April 2, 2009: The Airline Division of the International Brotherhood of Teamsters says it has removed one of its locals from bargaining with a small Massachusetts-based carrier because of “unacceptably substandard representation.”
In an unusual move, the international issued a press release March 27 in which Airline Director David Bourne said that he is replacing Teamsters Local 747 as the bargaining agent for pilots employed by Cape Air, Inc., who are now in mediation. The division will take over representation directly and decide later on assignment to another local, he said.
But officials from Local 747 responded with a flurry of letters contending that the local is not the bargaining representative of the Cape Air pilots, defending their conduct, and urging IBT President James P. Hoffa to retract the press release.
A spokeswoman for Cape Air said that negotiations for a first contract to cover approximately 120 active pilots have been continuing for some time. She declined to comment on the union dispute. Cape Air, based in Hyannis, Mass., says it is the largest independent regional airline in the country, serving Cape Cod, New York state, the mid-Atlantic, the Florida Keys, the Caribbean, and Micronesia. Cape Air pilots voted for IBT representation in 2006.
Bourne, the director of the Airline Division, told BNA April 1 that he removed Local 747 in response to complaints from Cape Air pilots that they were “not getting the representation they needed.” An election to replace IBT with the independent Cape Air Pilots Association is scheduled for later this month, Bourne said, and pilots at other carriers are seeking to leave the union because of poor service from Local 747.

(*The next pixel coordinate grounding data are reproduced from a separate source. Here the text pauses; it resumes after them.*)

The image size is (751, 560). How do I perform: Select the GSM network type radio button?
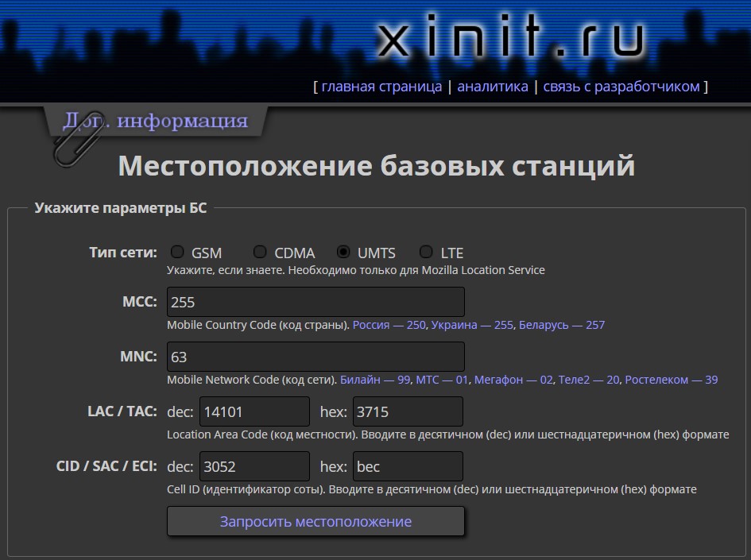[x=177, y=252]
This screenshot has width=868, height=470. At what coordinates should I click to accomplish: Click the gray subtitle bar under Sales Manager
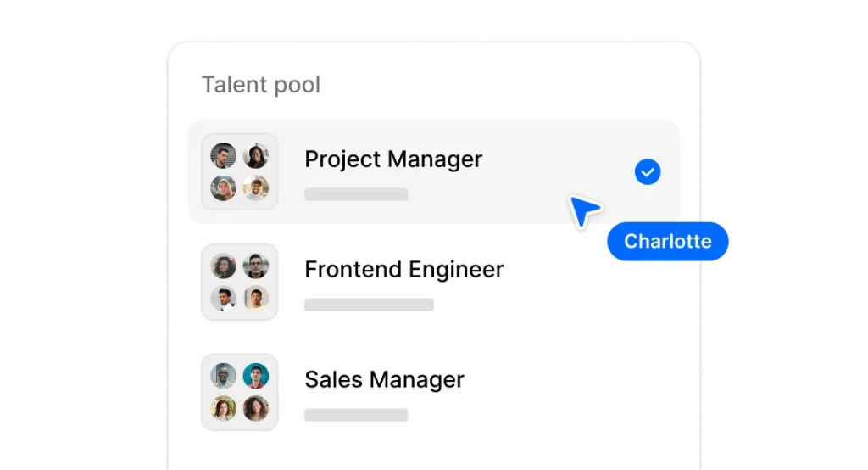click(x=356, y=415)
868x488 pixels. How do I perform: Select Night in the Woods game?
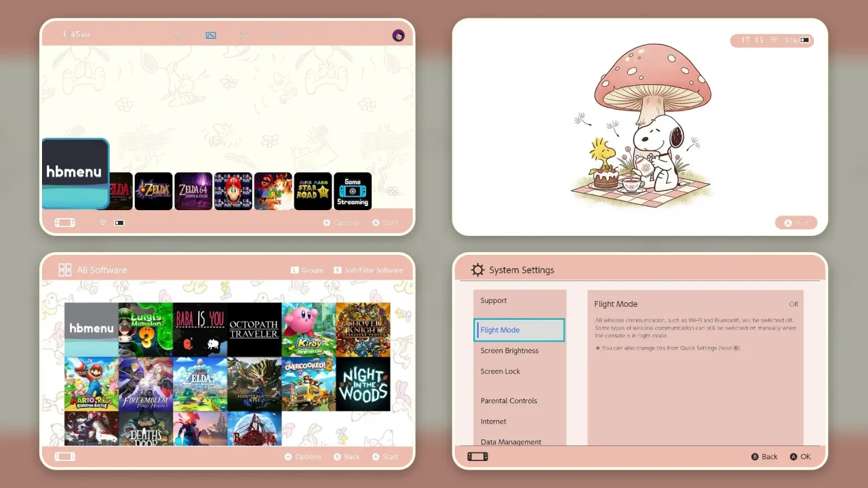click(x=363, y=384)
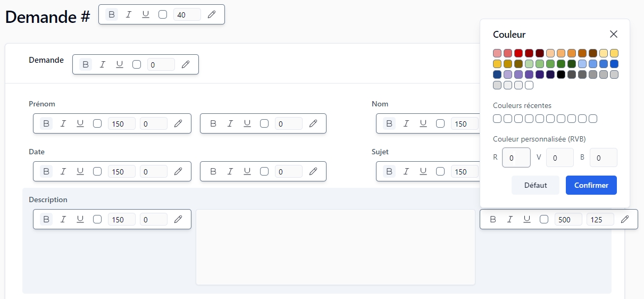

Pilots at Great Lakes Aviation are now voting on whether to replace Local 747, and decertification drives at “three or four” other carriers are under way, Bourne said. Local 747 represents about 5,000 pilots at 12 airlines, according to the local. According to the National Mediation Board Web site, ballots cast by pilots at Great Lakes on representation by IBT or the United Transportation Union will be counted April 8.
Local 747 President and General Counsel E.E. Sowell called the press release “a fabricated attempt to undermine the local.” In a March 29 letter to Hoffa, he said that the local “does not now, nor have we ever, represented the pilots of Cape Air, Inc.”
Sowell explained that the former Airline Division Director Don Treichler had agreed to continue as chief bargainer after his replacement by Bourne last year and that Local 747 had agreed to fund the negotiations until a first contract was settled, at which time the pilots would become part of Local 747.
Local 747 had refused to accept the Cape Air pilots because it could not afford to adhere to a policy of not collecting dues until a first contract was reached, Sowell said.
A spokeswoman for the local, Ashley B. Marsh, said April 1 that pilots at Cape Air were dissatisfied because the IBT Airline Division “dropped the ball” in negotiations. “They were never under our umbrella,” she said.
The decertification petition at Great Lakes stems from a takeover of an airline where pilots were represented by the UTU, which is seeking bargaining rights at the successor carrier, Marsh said. Local 747 is not aware of dissatisfaction at any other airline, and “we have been receiving letters of support” from pilots since the dispute became public, she said.
Several other Local 747 officials also wrote to the international, questioning why the airline division would publicly attack a local and arguing that an airing of the dispute would strengthen union opponents.
But Bourne said “it doesn't help anybody” to keep the controversy secret and that it was important to let pilots and airlines know that the international is working to address complaints.